Work task -
After locating the line with "This screenshot has height=366, width=473." in the data that follows, return it and every later line exactly, up to and including the line with "Task: Click the Duplicate Row copy icon".

[Stored dataset items]
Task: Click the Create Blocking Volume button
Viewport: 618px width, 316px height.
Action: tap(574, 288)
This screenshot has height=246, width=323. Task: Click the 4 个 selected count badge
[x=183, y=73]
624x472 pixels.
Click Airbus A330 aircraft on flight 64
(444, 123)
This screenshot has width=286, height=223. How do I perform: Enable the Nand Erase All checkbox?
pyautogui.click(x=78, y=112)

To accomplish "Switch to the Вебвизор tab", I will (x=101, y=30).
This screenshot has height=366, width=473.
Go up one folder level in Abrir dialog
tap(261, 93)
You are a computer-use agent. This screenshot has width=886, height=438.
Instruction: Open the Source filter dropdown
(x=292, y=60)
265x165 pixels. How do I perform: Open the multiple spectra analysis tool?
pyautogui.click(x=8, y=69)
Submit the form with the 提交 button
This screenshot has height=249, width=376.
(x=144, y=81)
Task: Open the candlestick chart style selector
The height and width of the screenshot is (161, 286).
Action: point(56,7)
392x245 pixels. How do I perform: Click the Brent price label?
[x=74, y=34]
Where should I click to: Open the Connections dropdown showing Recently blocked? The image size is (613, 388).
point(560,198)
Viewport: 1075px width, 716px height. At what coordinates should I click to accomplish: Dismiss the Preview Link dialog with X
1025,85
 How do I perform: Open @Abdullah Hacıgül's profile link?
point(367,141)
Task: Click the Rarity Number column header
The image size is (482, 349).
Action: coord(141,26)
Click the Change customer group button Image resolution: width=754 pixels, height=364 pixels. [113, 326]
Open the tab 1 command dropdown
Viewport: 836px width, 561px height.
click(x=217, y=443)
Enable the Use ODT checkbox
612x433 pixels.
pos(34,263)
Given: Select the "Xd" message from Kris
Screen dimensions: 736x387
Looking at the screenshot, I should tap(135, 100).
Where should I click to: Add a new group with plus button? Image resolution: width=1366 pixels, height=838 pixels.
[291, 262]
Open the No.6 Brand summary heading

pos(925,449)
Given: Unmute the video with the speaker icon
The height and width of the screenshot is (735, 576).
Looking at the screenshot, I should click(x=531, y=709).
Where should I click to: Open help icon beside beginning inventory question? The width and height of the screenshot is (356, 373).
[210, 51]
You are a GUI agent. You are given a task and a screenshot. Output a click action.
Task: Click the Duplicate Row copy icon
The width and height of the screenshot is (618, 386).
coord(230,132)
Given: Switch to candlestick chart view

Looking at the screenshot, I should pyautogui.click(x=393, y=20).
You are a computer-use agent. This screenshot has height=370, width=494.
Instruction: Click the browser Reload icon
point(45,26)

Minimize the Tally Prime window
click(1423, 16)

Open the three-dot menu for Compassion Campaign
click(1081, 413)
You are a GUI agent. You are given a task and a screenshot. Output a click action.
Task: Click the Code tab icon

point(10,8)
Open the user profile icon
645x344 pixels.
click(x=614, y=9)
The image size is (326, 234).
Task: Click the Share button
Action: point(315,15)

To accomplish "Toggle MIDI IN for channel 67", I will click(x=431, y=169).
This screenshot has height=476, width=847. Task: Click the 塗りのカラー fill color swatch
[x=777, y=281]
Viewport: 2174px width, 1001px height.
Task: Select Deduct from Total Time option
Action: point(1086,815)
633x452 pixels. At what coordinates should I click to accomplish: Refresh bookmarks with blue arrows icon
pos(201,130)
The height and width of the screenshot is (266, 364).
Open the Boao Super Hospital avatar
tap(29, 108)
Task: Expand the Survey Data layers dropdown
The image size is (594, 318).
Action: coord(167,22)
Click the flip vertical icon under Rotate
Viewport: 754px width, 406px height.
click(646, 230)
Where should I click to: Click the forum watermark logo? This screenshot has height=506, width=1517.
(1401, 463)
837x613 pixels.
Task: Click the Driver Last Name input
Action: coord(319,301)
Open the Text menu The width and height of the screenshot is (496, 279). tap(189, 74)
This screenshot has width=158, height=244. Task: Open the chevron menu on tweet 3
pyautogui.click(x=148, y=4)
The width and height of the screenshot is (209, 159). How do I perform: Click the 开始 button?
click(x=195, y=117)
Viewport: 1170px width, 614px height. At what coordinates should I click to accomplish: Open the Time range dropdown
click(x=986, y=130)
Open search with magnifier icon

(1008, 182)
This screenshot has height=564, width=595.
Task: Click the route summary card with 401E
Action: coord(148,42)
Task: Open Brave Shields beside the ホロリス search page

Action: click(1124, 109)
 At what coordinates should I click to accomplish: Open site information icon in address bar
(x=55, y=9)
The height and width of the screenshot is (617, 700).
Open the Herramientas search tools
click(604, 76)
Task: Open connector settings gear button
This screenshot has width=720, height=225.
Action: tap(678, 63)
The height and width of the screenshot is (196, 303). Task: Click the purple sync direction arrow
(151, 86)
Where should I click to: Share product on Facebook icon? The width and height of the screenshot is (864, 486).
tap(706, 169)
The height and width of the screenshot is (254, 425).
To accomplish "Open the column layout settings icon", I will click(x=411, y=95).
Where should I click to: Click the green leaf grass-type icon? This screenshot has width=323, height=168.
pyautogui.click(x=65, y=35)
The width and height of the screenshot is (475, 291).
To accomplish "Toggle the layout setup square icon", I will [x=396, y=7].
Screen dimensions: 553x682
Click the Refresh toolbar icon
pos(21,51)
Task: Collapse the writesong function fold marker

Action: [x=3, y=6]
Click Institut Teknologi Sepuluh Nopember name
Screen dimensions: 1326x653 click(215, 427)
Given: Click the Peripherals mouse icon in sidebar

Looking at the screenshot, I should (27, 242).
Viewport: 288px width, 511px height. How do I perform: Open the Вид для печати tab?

Final answer -
This screenshot has height=366, width=473.
Go up one folder level in Abrir dialog
tap(261, 93)
You are a computer-use agent. This screenshot has width=886, height=438.
Instruction: Open the Source filter dropdown
(x=292, y=60)
265x165 pixels. How do I perform: Open the multiple spectra analysis tool?
pyautogui.click(x=8, y=69)
Submit the form with the 提交 button
This screenshot has height=249, width=376.
(x=144, y=81)
Task: Open the candlestick chart style selector
The height and width of the screenshot is (161, 286).
Action: point(56,7)
392x245 pixels. How do I perform: Click the Brent price label?
[x=74, y=34]
Where should I click to: Open the Connections dropdown showing Recently blocked? The image size is (613, 388).
point(560,198)
Viewport: 1075px width, 716px height. At what coordinates should I click to accomplish: Dismiss the Preview Link dialog with X
1025,85
 How do I perform: Open @Abdullah Hacıgül's profile link?
point(367,141)
Task: Click the Rarity Number column header
The image size is (482, 349).
Action: coord(141,26)
Click the Change customer group button Image resolution: width=754 pixels, height=364 pixels. [113, 326]
Open the tab 1 command dropdown
Viewport: 836px width, 561px height.
click(x=217, y=443)
Enable the Use ODT checkbox
612x433 pixels.
pos(34,263)
Given: Select the "Xd" message from Kris
Screen dimensions: 736x387
Looking at the screenshot, I should tap(135, 100).
Where should I click to: Add a new group with plus button? Image resolution: width=1366 pixels, height=838 pixels.
[291, 262]
Open the No.6 Brand summary heading

pos(925,449)
Given: Unmute the video with the speaker icon
The height and width of the screenshot is (735, 576).
Looking at the screenshot, I should click(x=531, y=709).
Where should I click to: Open help icon beside beginning inventory question? The width and height of the screenshot is (356, 373).
[210, 51]
You are a GUI agent. You are given a task and a screenshot. Output a click action.
Task: Click the Duplicate Row copy icon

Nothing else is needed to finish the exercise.